Información

Información

Contenido exclusivo para suscriptores digitales

Wild wild country

Confieso que mi relación con el llamado «cine documental» ha sido como la que se mantiene con el sempiterno corredor que atraviesa, siempre, la línea de meta en segunda posición. Amante sin reservas de la ficción, guardo con el «documental» una simpatía condescendiente que ha ido creciendo desde los tiempos mágicos de los programas dobles en sesión continua. Nada excepcional si les digo que, una vez dentro del cine, hasta el NO-DO me parecía interesante. Pero es cierto que desde la fascinación infantil por El mundo del silencio ( J. Cousteau y L. Malle, 1956) y El desierto viviente ( J. Algar, 1953) la curiosidad en los años de juventud «cineclubista» por Flaherty ( Hombres de Aran,1933) o Leni Riefenstahl, hasta los bienintencionados panfletos de Michael Moore, la cosa ha ido mejorando. Tanto que hoy guardo gratísimos recuerdos de películas como Hermano, ¿me prestas tres centavos? ( P. Mora, 1975), Mondo cane (G. Jacopetti, 1962) o Woodstock ( M. Wadleigh,1970). Un reconocimiento por el género que no excluye mis dudas sobre sus pretensiones objetivas de captar la realidad o en torno a sus propósitos didácticos que, en muchas ocasiones, se ven empañado por oscuros intereses, cuanto no teñido de trampas y manipulaciones. El «documental», hoy por hoy, lo veo como género más propio de la pequeña pantalla iluminando cualquier disciplina académica -la Historia, la Geografía, las Ciencias Naturales, incluso la Metafísica- que de la oscuridad solemne de una sala de exhibición

En la pequeña pantalla, precisamente, he alucinado, durante varias noches seguidas, visionando Wild Wild Country, una miniserie de seis capítulos, de una hora de duración cada uno, firmada por los hermanos McLain y Chapman Way. Una serie de Netflix que se inscribe dentro de lo que ahora se llama true crime; una modalidad del «cine documental», que tiene como objeto el relato de hechos delictivos o bizarros, tan reales, como increíbles y, por esta última razón, destinados a golpear con fuerza en la sensibilidad del espectador.

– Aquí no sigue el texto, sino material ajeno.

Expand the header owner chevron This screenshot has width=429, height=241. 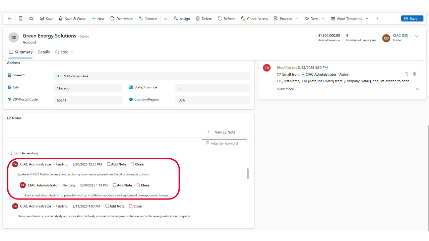pyautogui.click(x=417, y=36)
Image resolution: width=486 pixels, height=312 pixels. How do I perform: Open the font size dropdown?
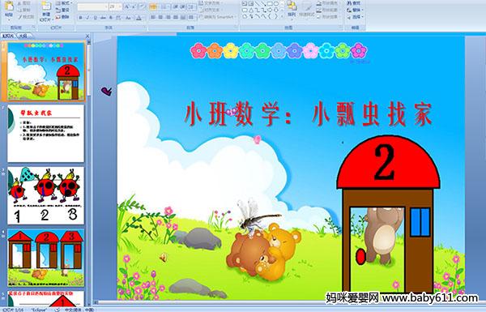120,6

Wild Wild Country cuenta la historia verdadera de la creación en 1981, en los terrenos de un rancho de Oregon, próximo al pueblo de Antelope (70 habitantes), de una comuna de rashnish, seguidores del gurú indú Bhagwan Sheree Rajnes. Un suceso que enfrentó de manera radical a los fanáticos de este líder religioso, partidario, entre otras cosas, del amor libre, con los habitantes de Antelope y el condado de Wasco, partidarios del inmovilismo propio de la América profunda y de que nadie viniera a molestarles, por mucho que los sectarios, en principio, hubiesen realizado un asentamiento legal y respetado las leyes americanas. Se armó, como era de esperar, la «de dios es cristo», que dicen los castizos. Amenazas y descalificaciones dieron paso a intentos de asesinato, a vulnerar las leyes de inmigración, a violentar las elecciones municipales e incluso se produjo una intoxicación de salmonella provocada por Shila Silverman, la secretaria del gurú, uno de los personajes más turbios, desagradables e inquietantes que el cronista ha visto jamás en la pantalla.

Los hermanos Way, a partir de un material de documentos audiovisuales de más de 300 horas y 110 horas de entrevistas a quienes vivieron estos hechos, han construido un culebrón hipnótico que pone los pelos de punta. Pero lo mejor de todo es que está montado con tal habilidad, para mostrar con frialdad los hechos, que el espectador no sabe tomar partido por la disputa que está viendo, sumiéndose en un profundo dilema moral. Y el asunto no es, en modo alguno, baladí. Se trata de elegir entre la libertad religiosa y la ortodoxia de los viejos credos; entre la tolerancia y la intransigencia; entre aceptar la inmigración o rechazarla; entre decantarse por las descabelladas propuestas de lo «nuevo» o aferrarse al más rancio conservadurismo. La eterna cuestión del miedo al «otro». Un documental que invita a la reflexión y que aporta vigor y fuerza al género. Hasta el punto que uno, sentado en su sillón comienza, a decirse: adiós a «las cebras cruzando el Serengueti»; auf wierdenshen a «¿dónde estaba Hitler la noche de los cuchillos largos?».